On 6/11/19 8:33 PM, Mathieu Desnoyers wrote:
> ----- On Jun 11, 2019, at 6:57 PM, Mark Rutland mark.rutland@....com wrote:
> 
>> Hi Arnaldo,
>>
>> On Tue, Jun 11, 2019 at 11:33:46AM -0300, Arnaldo Carvalho de Melo wrote:
>>> Em Tue, Jun 11, 2019 at 01:53:11PM +0100, Raphael Gault escreveu:
>>>> Add an extra test to check userspace access to pmu hardware counters.
>>>> This test doesn't rely on the seqlock as a synchronisation mechanism but
>>>> instead uses the restartable sequences to make sure that the thread is
>>>> not interrupted when reading the index of the counter and the associated
>>>> pmu register.
>>>>
>>>> In addition to reading the pmu counters, this test is run several time
>>>> in order to measure the ratio of failures:
>>>> I ran this test on the Juno development platform, which is big.LITTLE
>>>> with 4 Cortex A53 and 2 Cortex A57. The results vary quite a lot
>>>> (running it with 100 tests is not so long and I did it several times).

- EXERCISE 1 -
In the listing, write out again the lines from the one with "Select the Koundé player name cell" through the end of the listing, swapping "Select" for "Pick" and leaving everything else unchanged. Omit the pictures.

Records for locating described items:
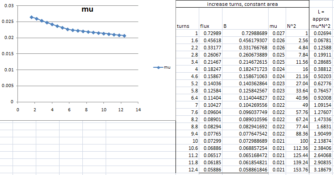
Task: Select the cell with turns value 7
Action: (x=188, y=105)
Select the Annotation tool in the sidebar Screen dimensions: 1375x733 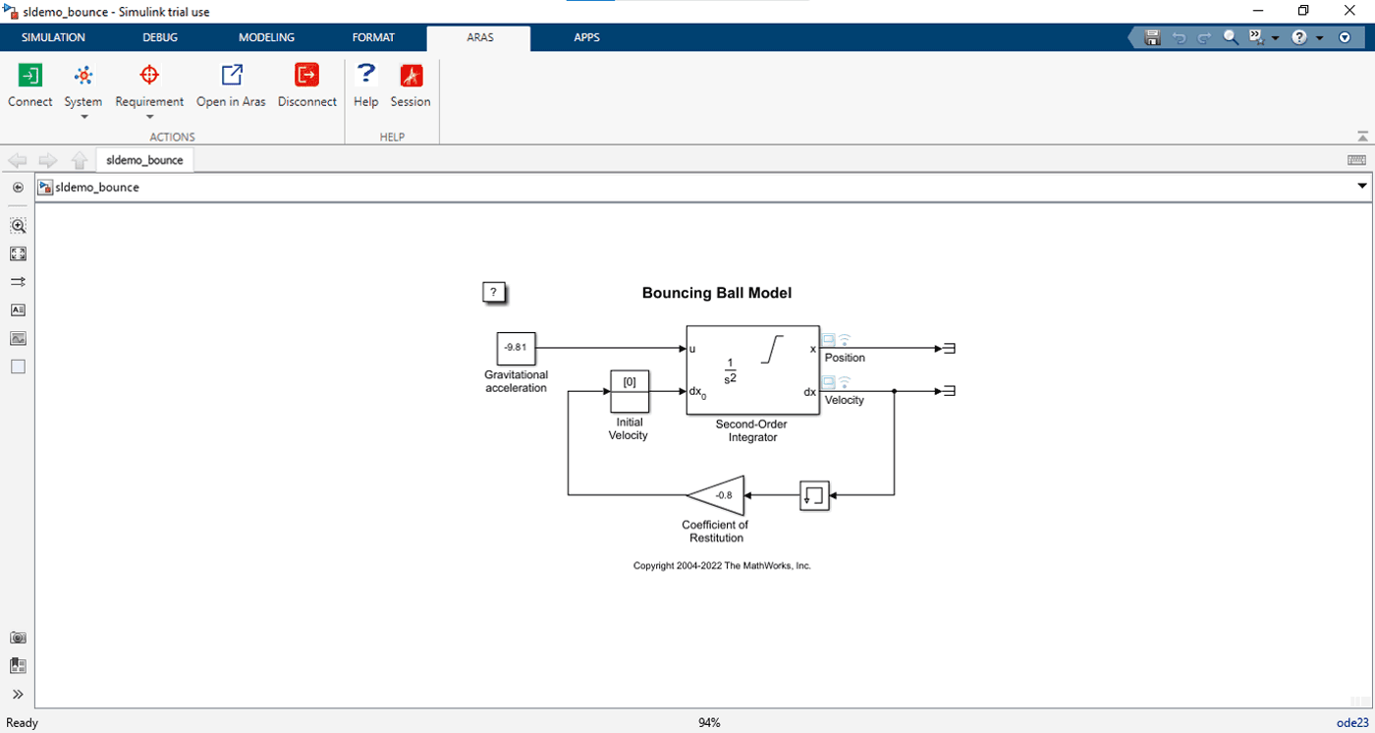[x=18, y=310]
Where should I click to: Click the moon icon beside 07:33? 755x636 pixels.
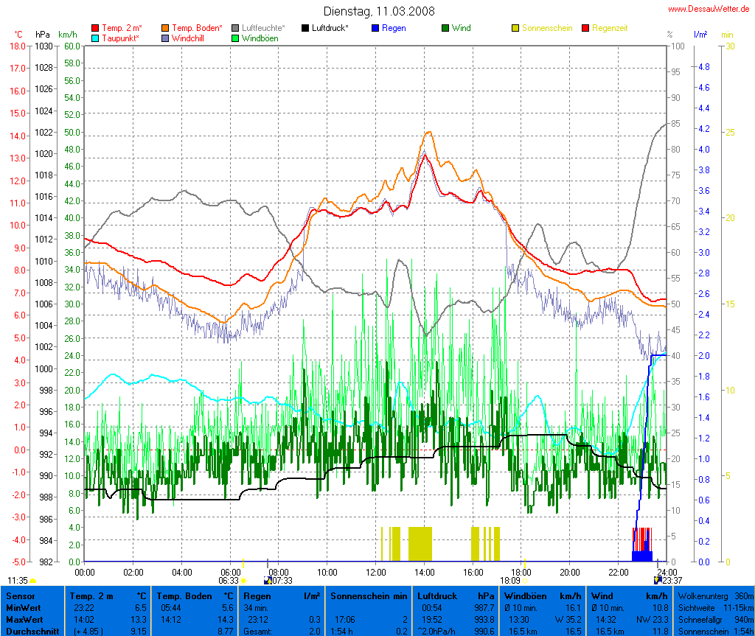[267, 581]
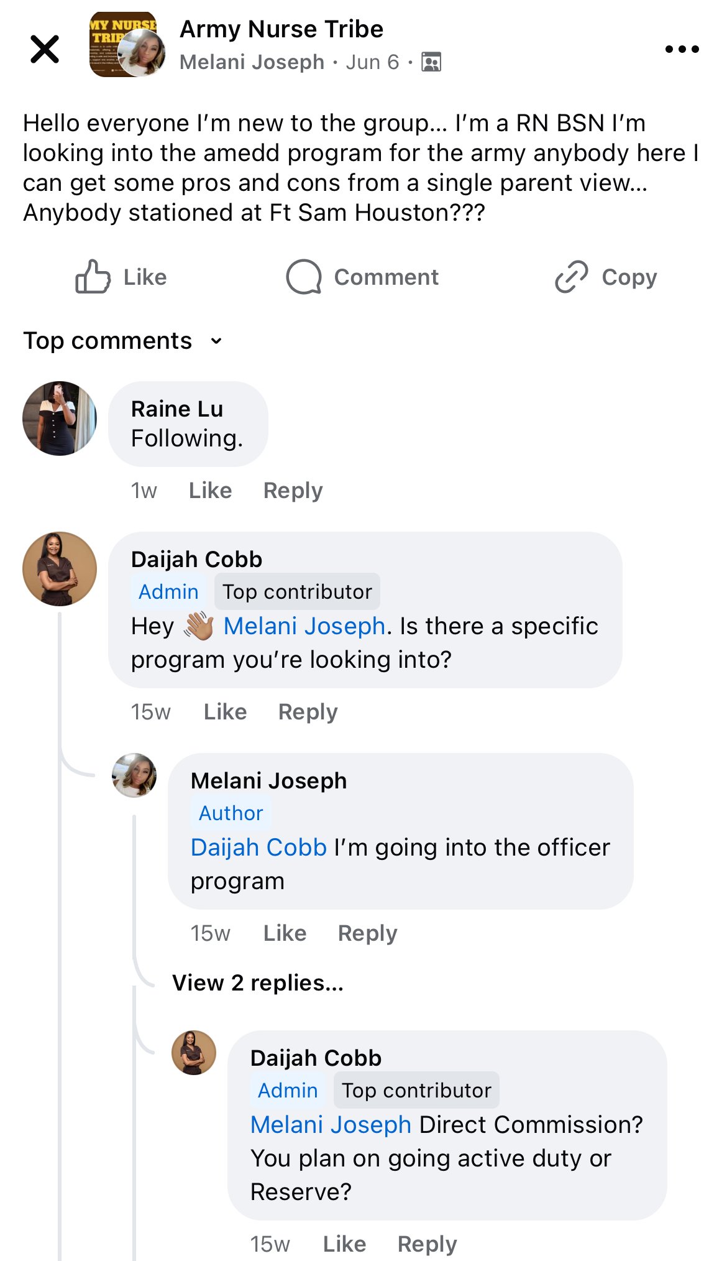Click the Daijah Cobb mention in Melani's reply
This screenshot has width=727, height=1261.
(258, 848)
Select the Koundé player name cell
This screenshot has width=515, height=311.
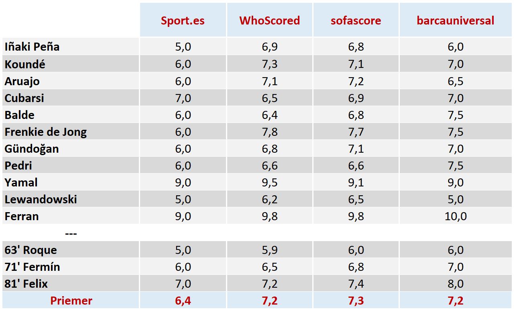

- EXERCISE 2 -
In the mailing-list excerpt, condense the paragraph beginning "In addition to reading the pmu counters" into a shorter version that keeps its main facts.

- FULL OUTPUT 1 -
Pick the Koundé player name cell
This screenshot has width=515, height=311.

- FULL OUTPUT 2 -
Besides reading the pmu counters, the test runs several times to measure the failure ratio. It was run on the Juno development platform (big.LITTLE, with 4 Cortex A53 and 2 Cortex A57). Results varied considerably across several runs of 100 tests each, which do not take long.